Dass Jeremiah Johnson bis heute nicht den Weg in das Rampenlicht findet, ist gerade deshalb schade, weil Pollack und seine Drehbuchautoren John Milius und Edward Anhalt ein ungemein differenziertes Bild der Indianerstämme zeichnen und der Romanvorlage The Mountain Man von Vardis Fisher diesbezüglich treu geblieben sind, nicht aber Crow Killer von Raymond W. Thorp und Roberts Bunker, in dem Jeremiah Johnson nach seinem finalen Rachefeldzug auch noch zum Kannibalen wurde und die Lebern seiner Widersacher verspeist hat. Jeremiah Johnson steht für einen Wendepunkt innerhalb des Western-Genres, denn er lässt die heroischen Romantisierungen des Männerbildes im staubigen Wilden Westen hinter sich und eignet sich eine realistische und durchaus liberale Perspektive an. Jeremiah Johnson (Robert Redford, Ein Gauner und Gentleman) ist ein Mann, dessen klare Vergangenheit im Dunkeln verweilt und nur sein vorheriges Dasein als Soldat an den Hosen zu erkennen ist: Jeremiah Johnson ist ein Film, der sich in der Mitte des 19. Jahrhundert mit dem Hier und Jetzt beschäftigt.

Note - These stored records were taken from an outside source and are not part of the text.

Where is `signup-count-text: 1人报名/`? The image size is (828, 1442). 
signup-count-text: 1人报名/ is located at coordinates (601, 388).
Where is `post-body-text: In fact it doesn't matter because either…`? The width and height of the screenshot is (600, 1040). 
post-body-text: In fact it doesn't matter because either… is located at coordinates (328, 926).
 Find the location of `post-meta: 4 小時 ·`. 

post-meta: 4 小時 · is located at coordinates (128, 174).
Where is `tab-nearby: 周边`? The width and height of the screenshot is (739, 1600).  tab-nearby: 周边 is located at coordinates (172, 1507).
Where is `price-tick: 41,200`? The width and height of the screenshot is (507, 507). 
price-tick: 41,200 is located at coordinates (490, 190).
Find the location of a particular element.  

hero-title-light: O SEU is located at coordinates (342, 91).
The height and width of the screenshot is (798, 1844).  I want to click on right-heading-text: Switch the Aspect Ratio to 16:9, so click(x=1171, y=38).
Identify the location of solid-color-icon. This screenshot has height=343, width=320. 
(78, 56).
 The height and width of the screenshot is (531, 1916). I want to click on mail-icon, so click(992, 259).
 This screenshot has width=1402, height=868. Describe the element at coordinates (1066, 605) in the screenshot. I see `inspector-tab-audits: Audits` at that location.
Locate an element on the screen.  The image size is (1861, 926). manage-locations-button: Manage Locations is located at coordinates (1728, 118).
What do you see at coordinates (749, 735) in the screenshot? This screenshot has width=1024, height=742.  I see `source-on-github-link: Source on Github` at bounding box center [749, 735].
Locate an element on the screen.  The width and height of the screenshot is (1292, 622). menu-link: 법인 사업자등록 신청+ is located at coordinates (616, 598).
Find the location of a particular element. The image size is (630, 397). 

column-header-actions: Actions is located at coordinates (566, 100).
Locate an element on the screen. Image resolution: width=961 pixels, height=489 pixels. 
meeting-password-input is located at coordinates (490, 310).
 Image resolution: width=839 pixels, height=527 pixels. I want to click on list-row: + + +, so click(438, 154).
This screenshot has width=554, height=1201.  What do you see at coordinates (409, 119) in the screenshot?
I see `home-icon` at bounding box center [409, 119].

Jeremiah gehört zu den Menschen, die ihre Existenz in der Zivilisation nicht mehr ertragen – Warum er sich in die Rocky Mountains zurückziehen möchte, bleibt unklar, wie er es tut, ist jedoch nicht frei von ironischen Zwischentönen. Und genau dieser Schritt ist es dann, der Jeremiah an einen Punkt bringt, an dem er akzeptieren muss, dass auch eine autarkes (Über-)Leben in den Weiten der unberührten Natur nicht gänzlich ohne Fremdhilfe zu bewerkstelligen ist, egal wie laut der Schrei nach Freiheit durch die Gehörgänge poltert. Vom exzellent bebilderten Survival-Abenteuer, in dem noch auf eigene, diplomatische und raffinierte Faust für die alltäglichen Mahlzeiten gesorgt werden muss, rutscht Jeremiah in die Rolle des Familienvaters wider Willen, lernt die Kulturen der Ureinwohner kennen und muss sich schließlich auch als Rächer wiederfinden, der seine Menschlichkeit aber nie unter den Bergen von Schnee vergräbt. Jeremiah Johnson ist eine Geschichte über den Aufbruch und die Kehrseite eines solchen, über einen Neuanfang, der Vergangenes immer wieder evoziert. Wenn der Abspann doch nur 10 Minuten früher eingesetzt hätte…
Fazit
Ein sträflich übergangener Western von Sydney Pollack. Sträflich deshalb, weil "Jeremiah Johnson" einen Werte- und Paradigmenwechsel innerhalb des Genres offenbart und nicht mehr in Verklärungen verweilt, sondern eine gleichermaßen wahre wie fiktive Geschichte über den Aufbruch und die Kehrseite eines solchen erzählt. Eindrucksvolle Landschaftsaufnahmen und ein gewohnt famoser Robert Redford in der Hauptrolle machen diesen Film zu einem bildgewaltigen wie einfühlsamen.